## Kutipan Dokumen
Kedua, kontrol masyarakat, kelompok, partai politik dan organisasi massa. Masyarakat tidak boleh abai terhadap berbagai penyimpangan, kemaksiatan dan perbuatan-perbuatan haram yang tengah merebak. Karena mendiamkan berarti membolehkan, hal ini akan semakin membuat perbuatan korupsi dan kemaksiatan lainnya menjadi budaya. Budaya buruk yang terus dipelihara, sehingga menjadi sesuatu yang lumrah. Pelaku penyimpangan akan merasa aman karena tidak ada yang mengingatkan dan tidak ada sanksi sosial. Oleh karena itu, aktivitas amar ma’ruf nahi munkar harus senantiasa dilakukan di tengah-tengah masyarakat.

## Data Terkumpul
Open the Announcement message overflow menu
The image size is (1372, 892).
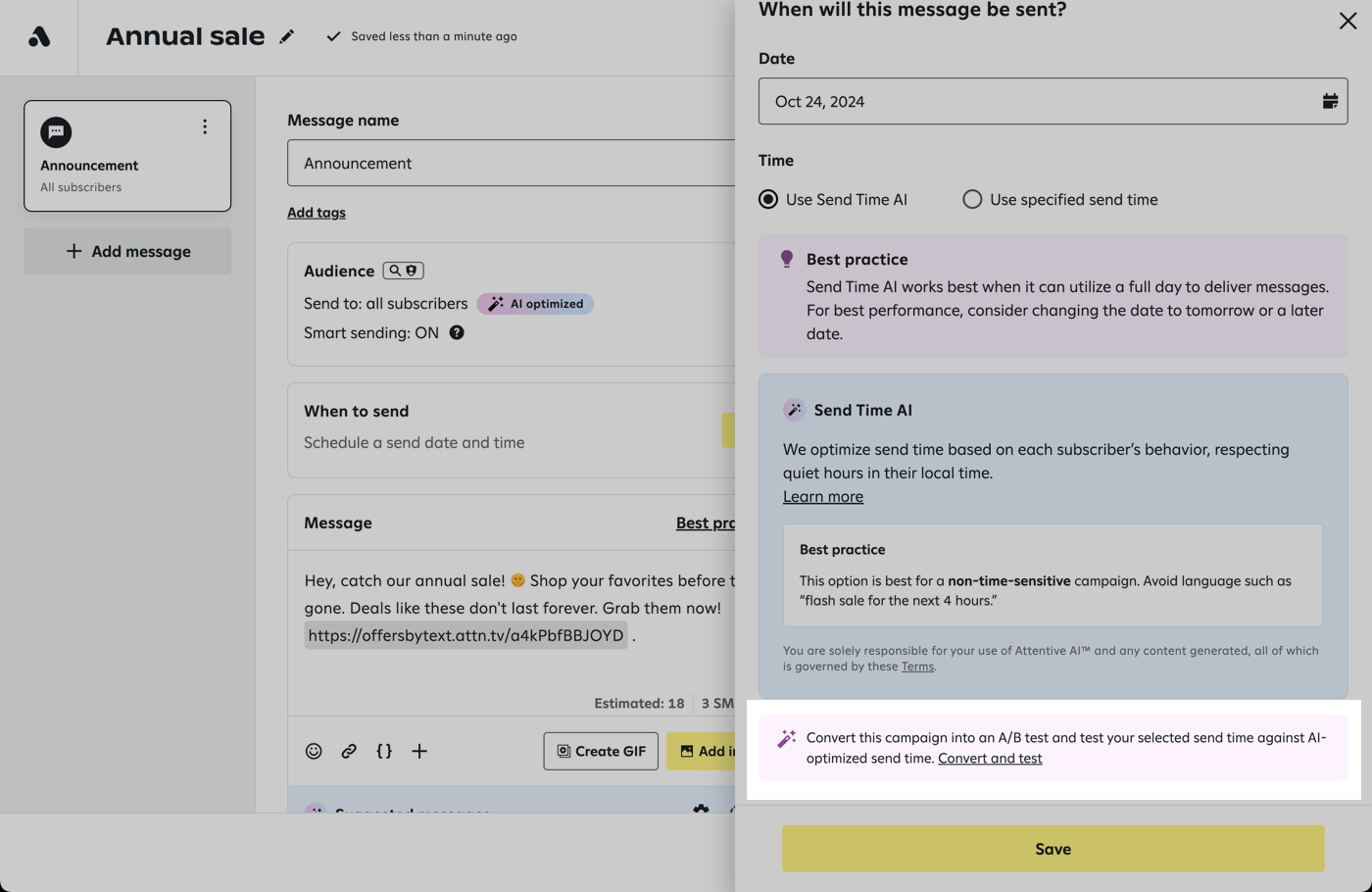(x=205, y=126)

## Soal Singkat A
Dalam kutipan dokumen tentang kontrol masyarakat, apa yang dirasakan pelaku penyimpangan ketika tidak ada yang mengingatkan dan tidak ada sanksi sosial?
## Soal Singkat B
Tulis lanjutan kutipan dokumen tentang kontrol masyarakat, dimulai setelah kalimat terakhirnya.

## Jawaban yang Diharapkan A
Pelaku penyimpangan akan merasa aman.

## Jawaban yang Diharapkan B
Ketiga, penegakan hukum oleh negara. Negara menjadi alat yang paling ampuh untuk membuat efek jera bagi pelaku korupsi. Dalam Islam, korupsi tidak termasuk mencuri dalam pengertian syariah, maka kejahatan ini tidak termasuk dalam ketegori hudud. Tetapi, masuk dalam wilayah ta'zir, yaitu kejahatan yang sanksinya diserahkan kepada ijtihad hakim. Sanksinya bisa berbentuk publikasi, stigmatisasi, peringatan, penyitaan harta, pengasingan, cambuk hingga hukuman mati.

Wallahu’alam.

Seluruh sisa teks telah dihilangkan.